I am pretty sure the vast majority of tome4 is in Lua. also the other stuff is in C, not C++.

Just to be pedantic :)

44
Programming / Re: rl oriented scripting language features.
« on: June 24, 2011, 01:04:14 PM »
There is no scripting in Kaduria either and it's supposed to become a major roguelike.. so yeah, I know I don't need scripting.

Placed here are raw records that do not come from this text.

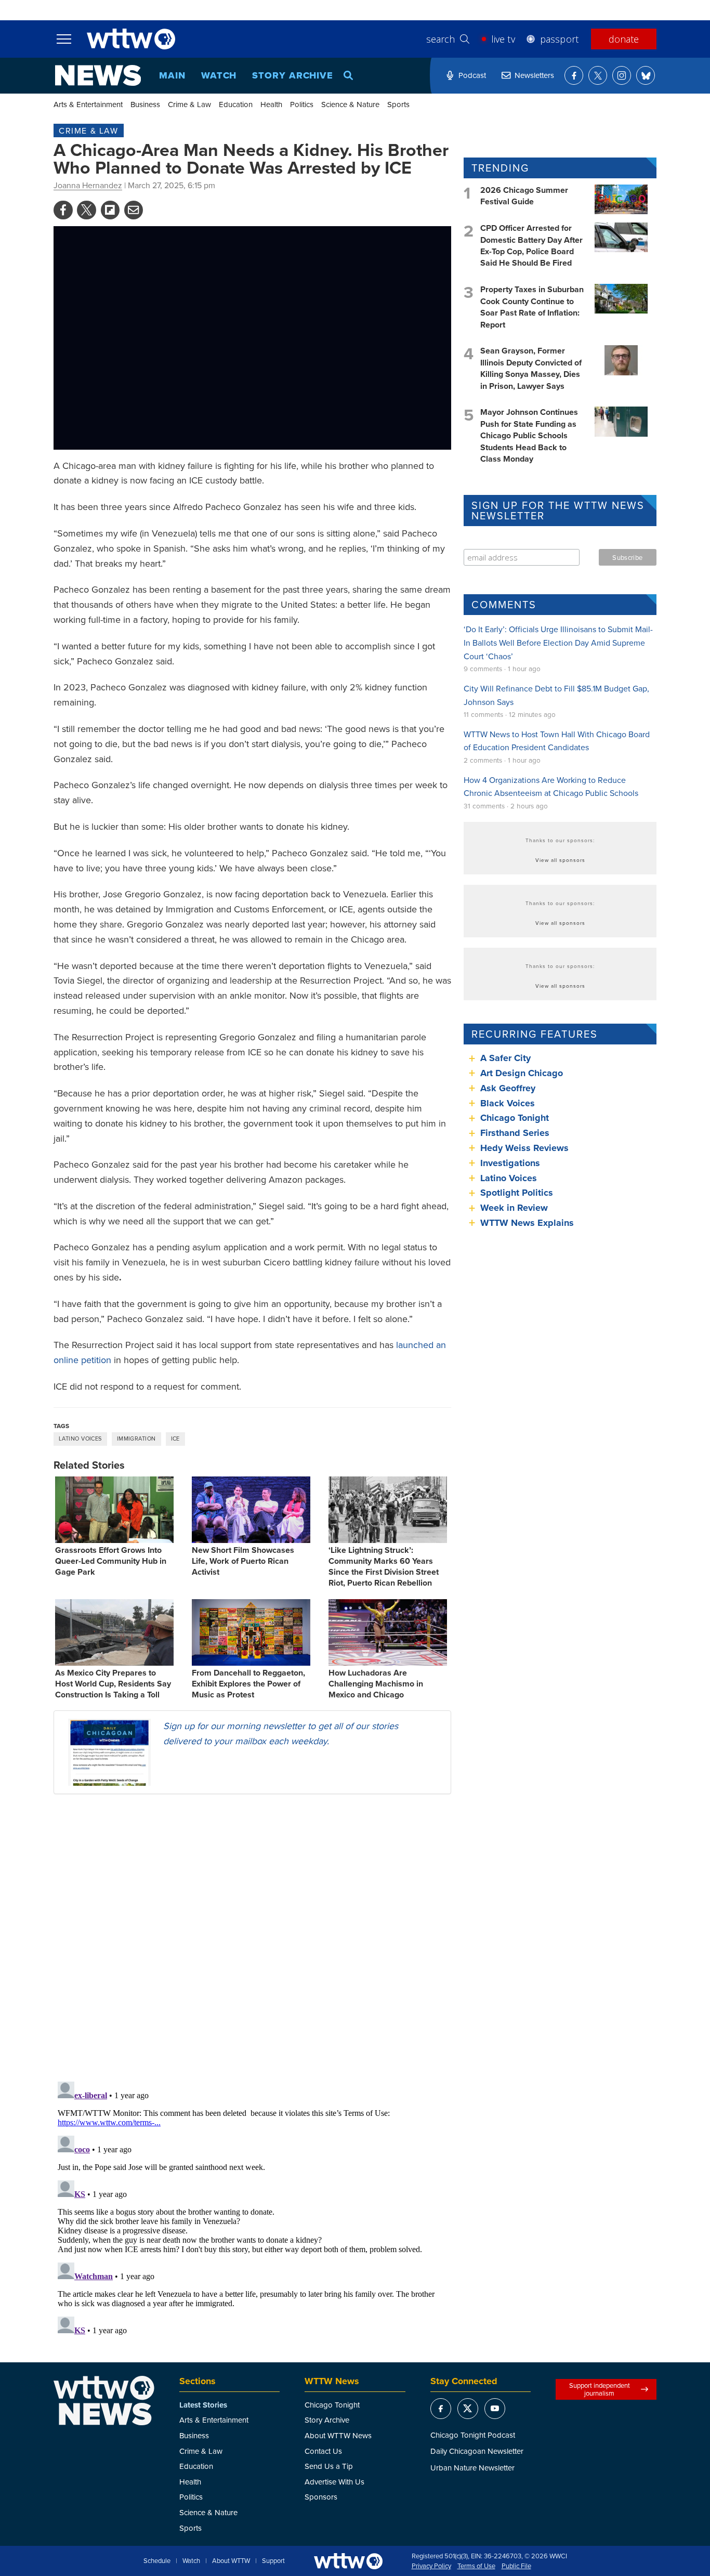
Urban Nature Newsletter (472, 2467)
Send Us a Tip (329, 2466)
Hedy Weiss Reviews (524, 1148)
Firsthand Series (514, 1133)
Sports (398, 104)
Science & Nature (350, 104)
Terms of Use (476, 2566)
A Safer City (505, 1058)
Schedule (156, 2561)
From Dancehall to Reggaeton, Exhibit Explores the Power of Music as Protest (248, 1684)
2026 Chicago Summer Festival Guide (524, 195)
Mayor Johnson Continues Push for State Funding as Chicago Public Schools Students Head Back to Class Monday (529, 435)
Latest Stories (203, 2405)
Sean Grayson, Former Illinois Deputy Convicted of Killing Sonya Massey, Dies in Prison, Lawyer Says (531, 368)
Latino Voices (80, 1438)
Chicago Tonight (514, 1117)
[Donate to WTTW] (348, 2561)
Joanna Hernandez (88, 185)
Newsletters (534, 75)
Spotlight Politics (516, 1192)
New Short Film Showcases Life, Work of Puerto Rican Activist (243, 1561)
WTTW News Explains (528, 1223)
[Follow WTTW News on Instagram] (621, 75)
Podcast (472, 75)
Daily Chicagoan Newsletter (476, 2451)
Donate (624, 39)
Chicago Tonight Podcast (472, 2434)
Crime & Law (189, 104)
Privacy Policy (431, 2566)
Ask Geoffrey (507, 1088)
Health (271, 104)
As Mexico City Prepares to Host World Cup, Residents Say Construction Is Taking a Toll (113, 1684)
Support (273, 2561)
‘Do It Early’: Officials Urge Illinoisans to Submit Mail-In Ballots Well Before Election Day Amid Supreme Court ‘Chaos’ (558, 642)
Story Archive (292, 75)
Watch (219, 75)
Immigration (136, 1438)
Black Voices (507, 1103)
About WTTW (231, 2561)
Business (145, 104)
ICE (175, 1438)
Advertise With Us (334, 2481)
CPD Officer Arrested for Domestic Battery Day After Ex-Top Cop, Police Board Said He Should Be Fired (531, 245)
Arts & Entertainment (88, 104)
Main (172, 75)
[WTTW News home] (98, 75)
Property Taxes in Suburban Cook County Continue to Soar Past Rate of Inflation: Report (532, 306)
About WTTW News (338, 2435)
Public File (516, 2566)
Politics (301, 104)
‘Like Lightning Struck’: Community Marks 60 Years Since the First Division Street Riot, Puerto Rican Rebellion (383, 1566)
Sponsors (321, 2496)
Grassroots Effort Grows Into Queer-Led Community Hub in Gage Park (110, 1561)
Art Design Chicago (521, 1073)
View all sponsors (560, 860)
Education (236, 104)
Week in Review (514, 1207)
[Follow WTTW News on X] (597, 75)
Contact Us (323, 2451)
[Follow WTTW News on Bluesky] (645, 75)
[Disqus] (252, 1937)
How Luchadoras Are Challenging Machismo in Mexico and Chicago (375, 1684)
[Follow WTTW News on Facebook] (573, 75)
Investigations (510, 1163)
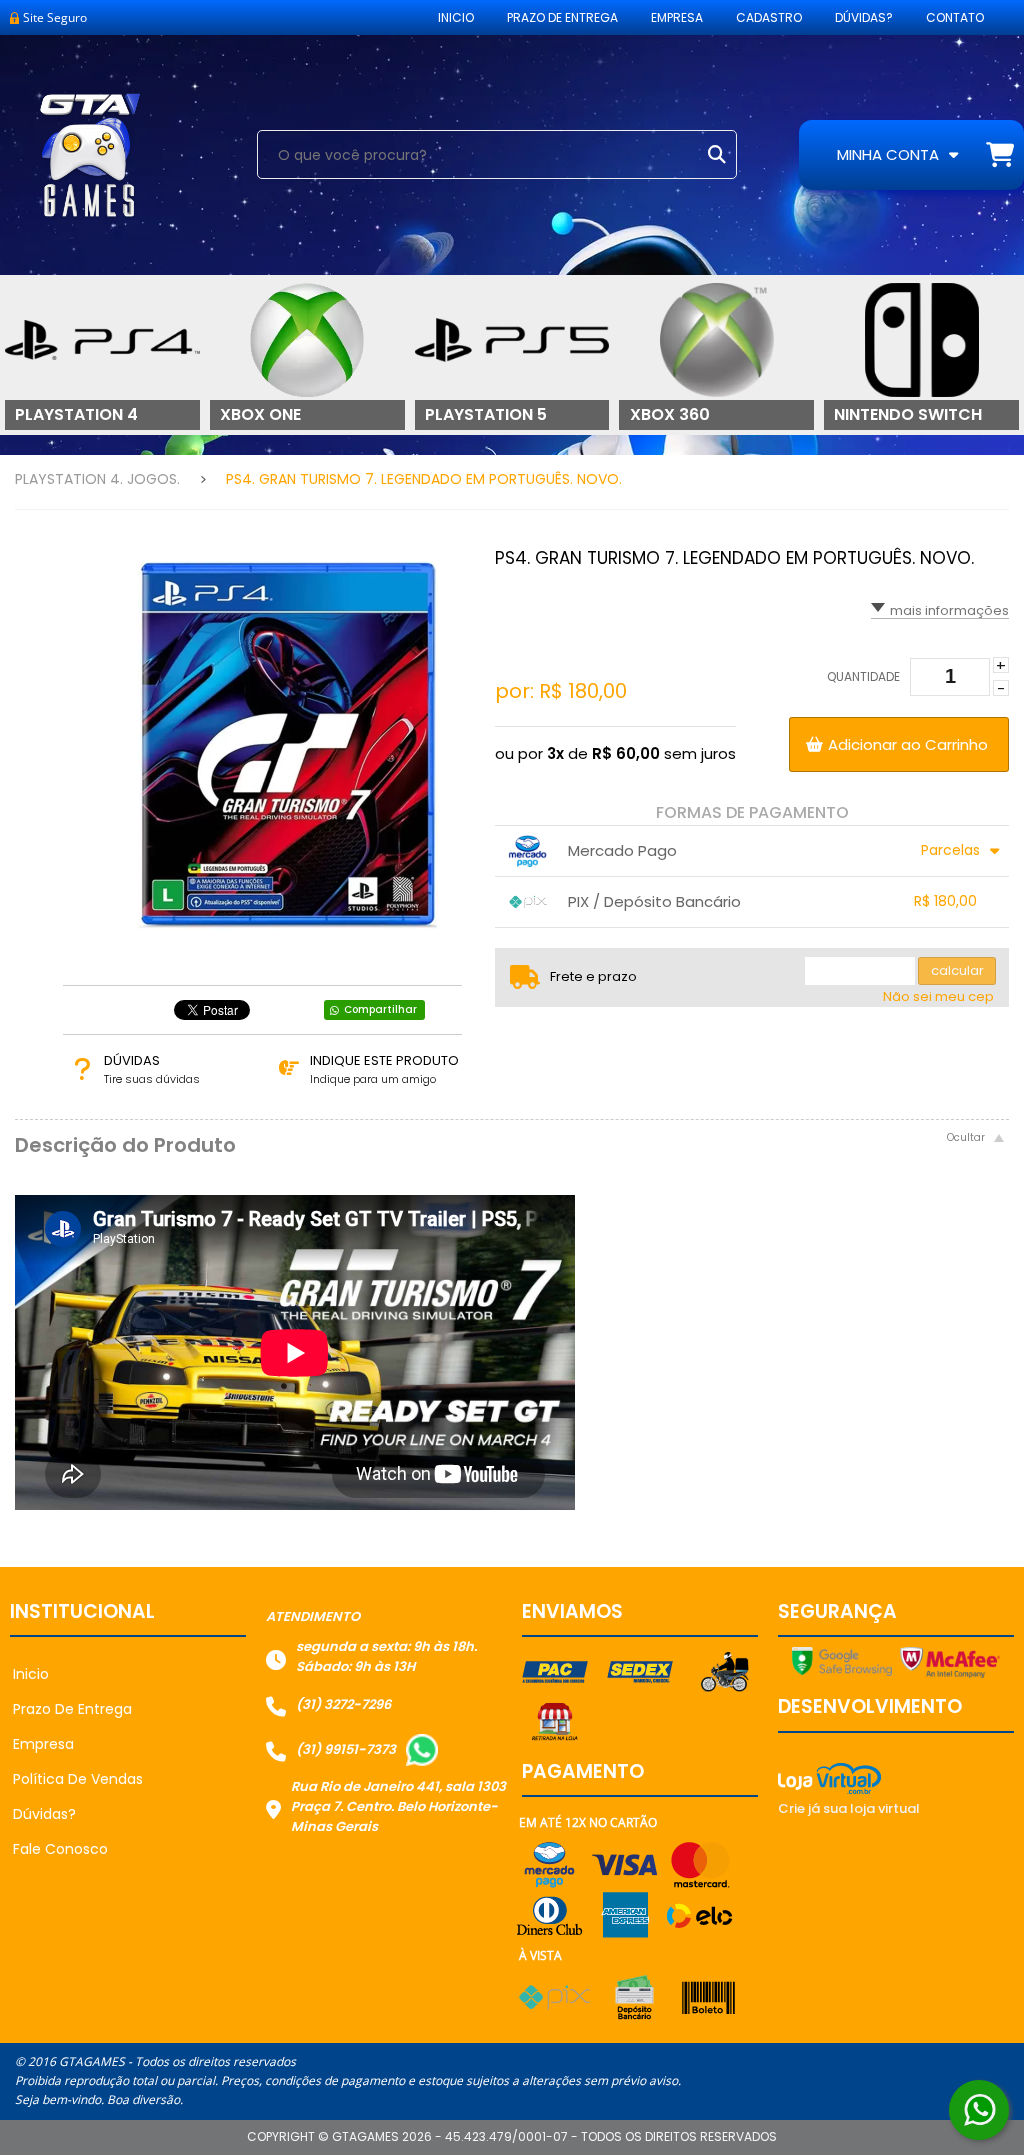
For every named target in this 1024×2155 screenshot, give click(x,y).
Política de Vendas (78, 1779)
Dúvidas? (864, 17)
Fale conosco (60, 1849)
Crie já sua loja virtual (849, 1808)
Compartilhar (380, 1009)
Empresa (677, 17)
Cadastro (769, 17)
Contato (955, 17)
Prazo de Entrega (562, 17)
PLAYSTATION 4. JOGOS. (97, 479)
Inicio (456, 17)
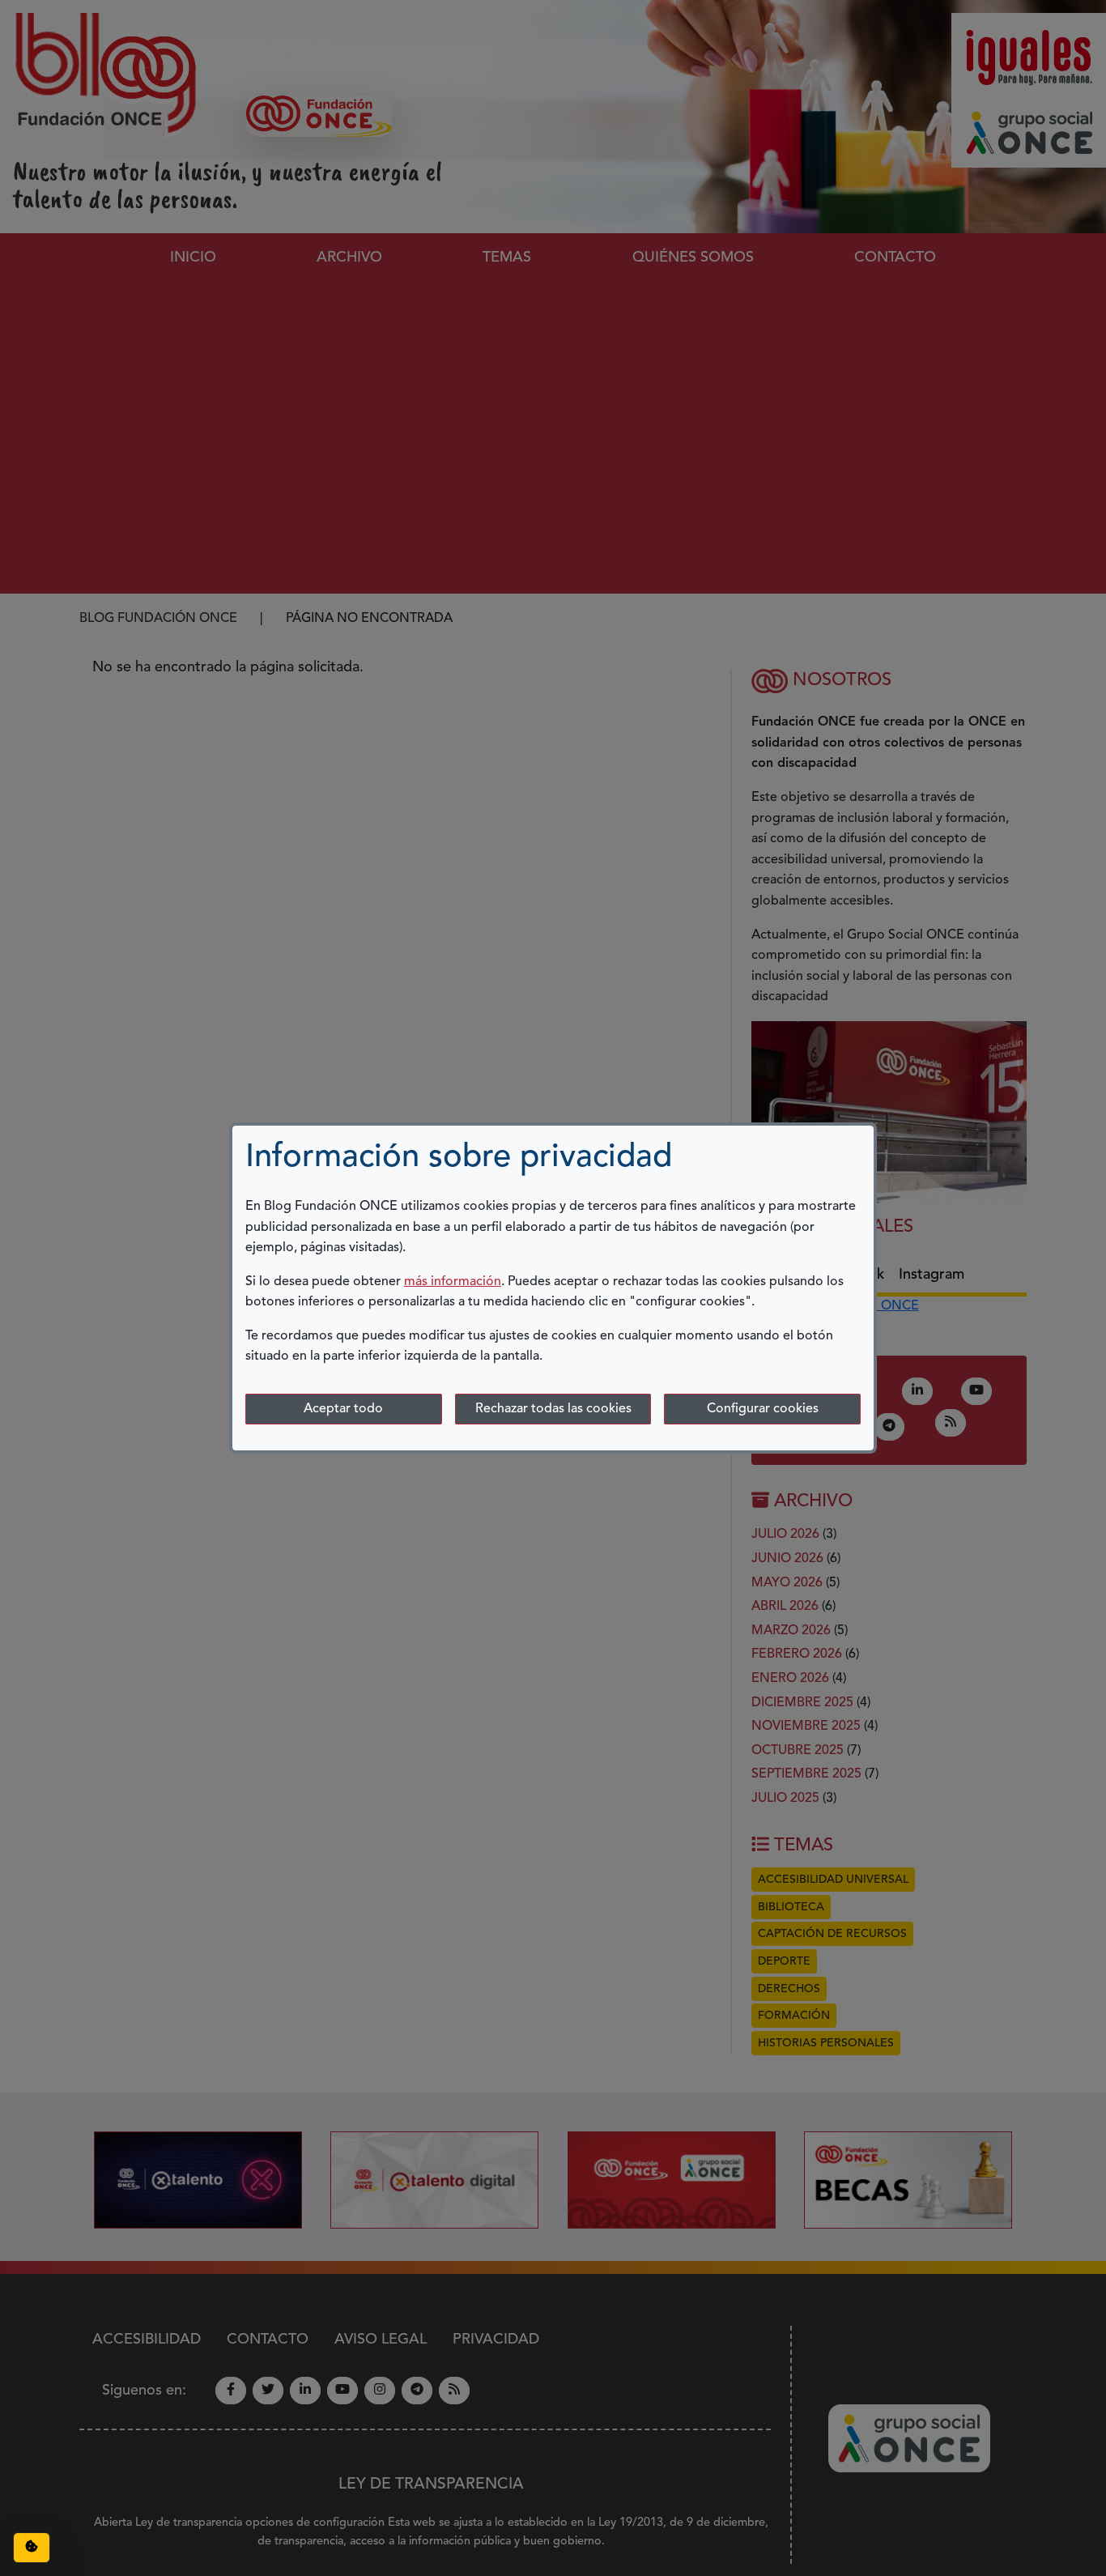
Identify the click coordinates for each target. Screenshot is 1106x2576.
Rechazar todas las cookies (553, 1409)
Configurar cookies (763, 1409)
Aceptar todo (343, 1409)
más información (452, 1281)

Maybe if you'd used a higher level language it'd be done by now.

45
Programming / Re: rl oriented scripting language features.
« on: June 24, 2011, 01:20:49 AM »
Quote from: Xecutor
It's hard to estimate before you try :)
I've made some prototyping in falcon and I love results very much.
Actually I already have rich perl experience, and I know how convenient and fast script development could be.
But perl is too heavy and hard to embed.
I tried many different scipting languages, I liked some features of ones and other features of others.
Falcon is the best so far featurewise, but it's too far from release version,
but I took part in development in case I fail with my project :)

I don't understad what you mean by Perl being "heavy" (with resources?), but... you don't have to embed.

You can easily just write your game in the higher level language, and write modules for it in C to do the heavy lifting. I'm sure perl has a way to do this. My scriptling language of choice, Ruby does this quite easily. I didn't feel the need to embed it at all, I just made a C library of stuff that needs to be fast and wrapped that as a C module.

I don't like falcon because it's way too weakly typed. "cat" + 3 should nut return "cat3". that's just wrong and strange.